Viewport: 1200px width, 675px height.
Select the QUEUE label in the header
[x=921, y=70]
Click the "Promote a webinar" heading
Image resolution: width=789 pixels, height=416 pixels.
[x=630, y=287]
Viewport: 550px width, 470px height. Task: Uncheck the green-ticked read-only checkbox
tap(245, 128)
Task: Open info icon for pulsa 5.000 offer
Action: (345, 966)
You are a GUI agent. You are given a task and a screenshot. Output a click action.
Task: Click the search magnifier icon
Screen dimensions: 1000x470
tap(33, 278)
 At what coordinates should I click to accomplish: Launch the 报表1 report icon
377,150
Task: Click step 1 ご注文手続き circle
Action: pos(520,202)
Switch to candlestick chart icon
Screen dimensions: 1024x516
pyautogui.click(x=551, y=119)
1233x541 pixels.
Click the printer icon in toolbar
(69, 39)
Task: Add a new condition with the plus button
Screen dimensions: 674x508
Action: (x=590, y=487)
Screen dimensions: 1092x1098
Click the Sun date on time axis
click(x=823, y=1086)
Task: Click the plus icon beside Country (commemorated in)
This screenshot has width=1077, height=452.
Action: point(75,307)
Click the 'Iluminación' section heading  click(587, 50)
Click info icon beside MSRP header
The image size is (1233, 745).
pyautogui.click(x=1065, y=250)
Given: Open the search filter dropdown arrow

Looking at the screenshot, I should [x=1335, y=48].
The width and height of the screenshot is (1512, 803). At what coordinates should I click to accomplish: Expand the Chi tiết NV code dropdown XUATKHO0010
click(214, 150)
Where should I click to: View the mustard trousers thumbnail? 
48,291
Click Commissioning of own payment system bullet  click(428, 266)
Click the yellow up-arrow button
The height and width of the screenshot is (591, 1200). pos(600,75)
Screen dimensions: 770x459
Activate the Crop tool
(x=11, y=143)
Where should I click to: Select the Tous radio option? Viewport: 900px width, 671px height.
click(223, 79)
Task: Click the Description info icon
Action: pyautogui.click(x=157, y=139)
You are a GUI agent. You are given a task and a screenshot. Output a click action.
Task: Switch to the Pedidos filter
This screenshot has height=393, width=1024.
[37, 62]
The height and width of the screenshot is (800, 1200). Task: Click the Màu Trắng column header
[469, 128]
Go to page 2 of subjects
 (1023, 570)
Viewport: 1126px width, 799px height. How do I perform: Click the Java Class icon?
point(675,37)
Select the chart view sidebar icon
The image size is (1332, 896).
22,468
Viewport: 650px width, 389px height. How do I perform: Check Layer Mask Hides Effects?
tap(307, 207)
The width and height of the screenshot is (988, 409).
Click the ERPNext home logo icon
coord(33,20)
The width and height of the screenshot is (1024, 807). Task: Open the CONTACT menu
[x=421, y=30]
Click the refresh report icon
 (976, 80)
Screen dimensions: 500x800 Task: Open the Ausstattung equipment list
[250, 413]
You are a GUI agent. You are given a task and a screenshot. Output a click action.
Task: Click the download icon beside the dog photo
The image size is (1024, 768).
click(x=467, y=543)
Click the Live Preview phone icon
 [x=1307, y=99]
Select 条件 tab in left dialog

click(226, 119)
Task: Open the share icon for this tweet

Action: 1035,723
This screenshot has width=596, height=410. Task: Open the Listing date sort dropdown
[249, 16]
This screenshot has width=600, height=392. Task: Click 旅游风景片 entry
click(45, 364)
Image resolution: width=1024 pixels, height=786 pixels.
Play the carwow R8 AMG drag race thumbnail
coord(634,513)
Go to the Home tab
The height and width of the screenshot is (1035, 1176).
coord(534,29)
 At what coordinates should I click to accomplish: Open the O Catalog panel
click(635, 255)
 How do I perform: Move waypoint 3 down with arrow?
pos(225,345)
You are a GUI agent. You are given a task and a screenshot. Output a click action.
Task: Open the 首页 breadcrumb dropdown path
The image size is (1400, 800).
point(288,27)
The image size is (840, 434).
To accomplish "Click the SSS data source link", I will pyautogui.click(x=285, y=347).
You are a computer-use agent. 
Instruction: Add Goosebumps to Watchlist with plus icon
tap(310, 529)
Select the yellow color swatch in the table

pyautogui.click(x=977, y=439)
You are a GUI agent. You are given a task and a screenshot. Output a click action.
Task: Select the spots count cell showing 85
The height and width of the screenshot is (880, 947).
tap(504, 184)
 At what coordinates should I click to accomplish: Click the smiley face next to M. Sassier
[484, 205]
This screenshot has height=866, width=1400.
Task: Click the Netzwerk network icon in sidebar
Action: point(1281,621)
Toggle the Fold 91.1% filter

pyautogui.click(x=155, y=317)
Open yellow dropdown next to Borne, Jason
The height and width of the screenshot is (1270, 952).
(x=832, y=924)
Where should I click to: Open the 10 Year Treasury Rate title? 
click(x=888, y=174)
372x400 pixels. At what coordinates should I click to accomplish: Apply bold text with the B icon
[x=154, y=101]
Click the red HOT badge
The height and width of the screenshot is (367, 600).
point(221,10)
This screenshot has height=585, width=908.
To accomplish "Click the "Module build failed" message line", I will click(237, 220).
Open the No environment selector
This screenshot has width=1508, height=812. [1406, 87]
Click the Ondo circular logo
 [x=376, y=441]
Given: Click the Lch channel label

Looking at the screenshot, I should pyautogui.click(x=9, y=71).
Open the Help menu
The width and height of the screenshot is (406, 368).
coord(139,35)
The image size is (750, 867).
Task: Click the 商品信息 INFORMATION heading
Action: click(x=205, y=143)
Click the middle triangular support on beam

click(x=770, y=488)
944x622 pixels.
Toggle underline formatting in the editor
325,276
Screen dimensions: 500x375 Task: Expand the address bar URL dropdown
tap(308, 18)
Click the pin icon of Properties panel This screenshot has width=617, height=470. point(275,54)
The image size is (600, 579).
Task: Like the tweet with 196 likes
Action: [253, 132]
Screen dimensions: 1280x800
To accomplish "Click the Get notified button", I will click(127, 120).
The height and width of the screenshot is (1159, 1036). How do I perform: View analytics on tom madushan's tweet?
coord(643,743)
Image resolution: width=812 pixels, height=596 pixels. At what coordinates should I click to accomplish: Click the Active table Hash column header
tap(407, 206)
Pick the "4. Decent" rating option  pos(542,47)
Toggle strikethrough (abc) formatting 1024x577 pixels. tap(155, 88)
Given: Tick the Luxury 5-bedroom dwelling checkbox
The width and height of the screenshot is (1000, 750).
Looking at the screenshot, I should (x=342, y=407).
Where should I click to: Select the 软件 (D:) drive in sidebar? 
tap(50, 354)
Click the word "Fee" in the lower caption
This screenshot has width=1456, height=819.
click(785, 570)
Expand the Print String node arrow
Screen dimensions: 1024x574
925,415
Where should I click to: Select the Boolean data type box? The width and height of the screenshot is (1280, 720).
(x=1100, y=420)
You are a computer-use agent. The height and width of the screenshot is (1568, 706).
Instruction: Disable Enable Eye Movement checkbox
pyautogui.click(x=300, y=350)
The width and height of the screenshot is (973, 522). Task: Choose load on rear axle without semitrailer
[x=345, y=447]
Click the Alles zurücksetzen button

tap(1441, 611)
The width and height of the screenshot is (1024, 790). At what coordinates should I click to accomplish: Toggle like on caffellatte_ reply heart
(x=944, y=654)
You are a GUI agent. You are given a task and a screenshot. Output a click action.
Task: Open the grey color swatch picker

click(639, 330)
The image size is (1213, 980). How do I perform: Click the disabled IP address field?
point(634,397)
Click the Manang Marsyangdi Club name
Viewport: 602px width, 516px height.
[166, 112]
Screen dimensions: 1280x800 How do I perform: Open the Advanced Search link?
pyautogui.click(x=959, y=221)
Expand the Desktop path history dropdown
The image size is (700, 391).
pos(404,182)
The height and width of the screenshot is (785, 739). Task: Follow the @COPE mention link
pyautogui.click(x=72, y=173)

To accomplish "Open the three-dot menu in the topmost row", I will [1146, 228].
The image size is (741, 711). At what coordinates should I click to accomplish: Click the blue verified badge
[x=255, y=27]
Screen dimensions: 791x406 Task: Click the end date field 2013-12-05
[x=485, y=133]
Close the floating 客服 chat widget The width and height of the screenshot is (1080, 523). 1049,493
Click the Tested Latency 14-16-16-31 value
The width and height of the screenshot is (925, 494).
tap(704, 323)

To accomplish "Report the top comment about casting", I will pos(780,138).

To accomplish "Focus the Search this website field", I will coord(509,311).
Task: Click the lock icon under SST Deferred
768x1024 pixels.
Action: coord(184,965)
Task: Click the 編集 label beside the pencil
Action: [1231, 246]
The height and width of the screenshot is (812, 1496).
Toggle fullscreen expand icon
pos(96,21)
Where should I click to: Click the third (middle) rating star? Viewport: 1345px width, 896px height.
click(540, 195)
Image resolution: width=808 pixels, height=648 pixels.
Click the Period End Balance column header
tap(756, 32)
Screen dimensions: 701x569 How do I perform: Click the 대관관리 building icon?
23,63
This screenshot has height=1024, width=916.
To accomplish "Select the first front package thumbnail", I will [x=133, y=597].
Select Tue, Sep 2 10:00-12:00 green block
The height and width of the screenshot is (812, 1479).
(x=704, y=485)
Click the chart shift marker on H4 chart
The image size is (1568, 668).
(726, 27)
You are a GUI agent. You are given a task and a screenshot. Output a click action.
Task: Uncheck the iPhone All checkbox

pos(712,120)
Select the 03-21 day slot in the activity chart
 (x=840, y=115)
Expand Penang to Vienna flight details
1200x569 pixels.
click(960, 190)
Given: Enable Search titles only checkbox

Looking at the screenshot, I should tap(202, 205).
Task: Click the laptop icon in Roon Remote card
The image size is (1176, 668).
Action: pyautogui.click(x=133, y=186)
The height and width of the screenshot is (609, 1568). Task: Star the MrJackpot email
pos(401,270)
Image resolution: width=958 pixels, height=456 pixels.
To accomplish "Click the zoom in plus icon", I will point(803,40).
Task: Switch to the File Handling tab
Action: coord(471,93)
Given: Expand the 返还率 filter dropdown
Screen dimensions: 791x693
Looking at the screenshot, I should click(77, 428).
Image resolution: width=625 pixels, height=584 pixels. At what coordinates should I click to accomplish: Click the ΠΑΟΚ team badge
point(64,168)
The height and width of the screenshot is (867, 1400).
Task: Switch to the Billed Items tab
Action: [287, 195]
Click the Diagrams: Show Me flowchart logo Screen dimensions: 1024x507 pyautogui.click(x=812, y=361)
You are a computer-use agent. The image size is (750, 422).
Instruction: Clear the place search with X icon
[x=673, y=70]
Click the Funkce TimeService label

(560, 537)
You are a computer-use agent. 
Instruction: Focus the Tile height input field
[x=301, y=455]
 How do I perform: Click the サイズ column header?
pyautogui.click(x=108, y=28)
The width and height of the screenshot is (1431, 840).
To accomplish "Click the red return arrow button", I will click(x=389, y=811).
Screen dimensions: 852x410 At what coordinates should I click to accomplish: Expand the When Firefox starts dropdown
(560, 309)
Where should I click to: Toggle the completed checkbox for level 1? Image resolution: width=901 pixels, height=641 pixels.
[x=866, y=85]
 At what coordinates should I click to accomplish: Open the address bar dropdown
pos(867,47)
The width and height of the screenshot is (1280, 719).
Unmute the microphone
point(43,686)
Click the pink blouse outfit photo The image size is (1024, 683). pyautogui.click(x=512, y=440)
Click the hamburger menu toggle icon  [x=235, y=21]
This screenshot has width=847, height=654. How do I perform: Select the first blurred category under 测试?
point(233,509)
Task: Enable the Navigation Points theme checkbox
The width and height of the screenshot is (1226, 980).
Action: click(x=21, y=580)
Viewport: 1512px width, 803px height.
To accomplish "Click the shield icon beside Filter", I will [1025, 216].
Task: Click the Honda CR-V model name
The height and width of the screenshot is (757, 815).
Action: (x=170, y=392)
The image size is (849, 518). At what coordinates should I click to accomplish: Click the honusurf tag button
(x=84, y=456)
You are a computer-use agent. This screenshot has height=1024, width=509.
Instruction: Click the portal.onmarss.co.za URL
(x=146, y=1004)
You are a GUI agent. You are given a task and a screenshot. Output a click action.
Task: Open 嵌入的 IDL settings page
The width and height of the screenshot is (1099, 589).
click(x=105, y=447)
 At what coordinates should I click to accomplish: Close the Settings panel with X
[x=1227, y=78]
━━━━━━━━━━
Each line in the records above with "name" must be returned.

*Task response*.
Click the Manang Marsyangdi Club name
Task: Click the Honda CR-V model name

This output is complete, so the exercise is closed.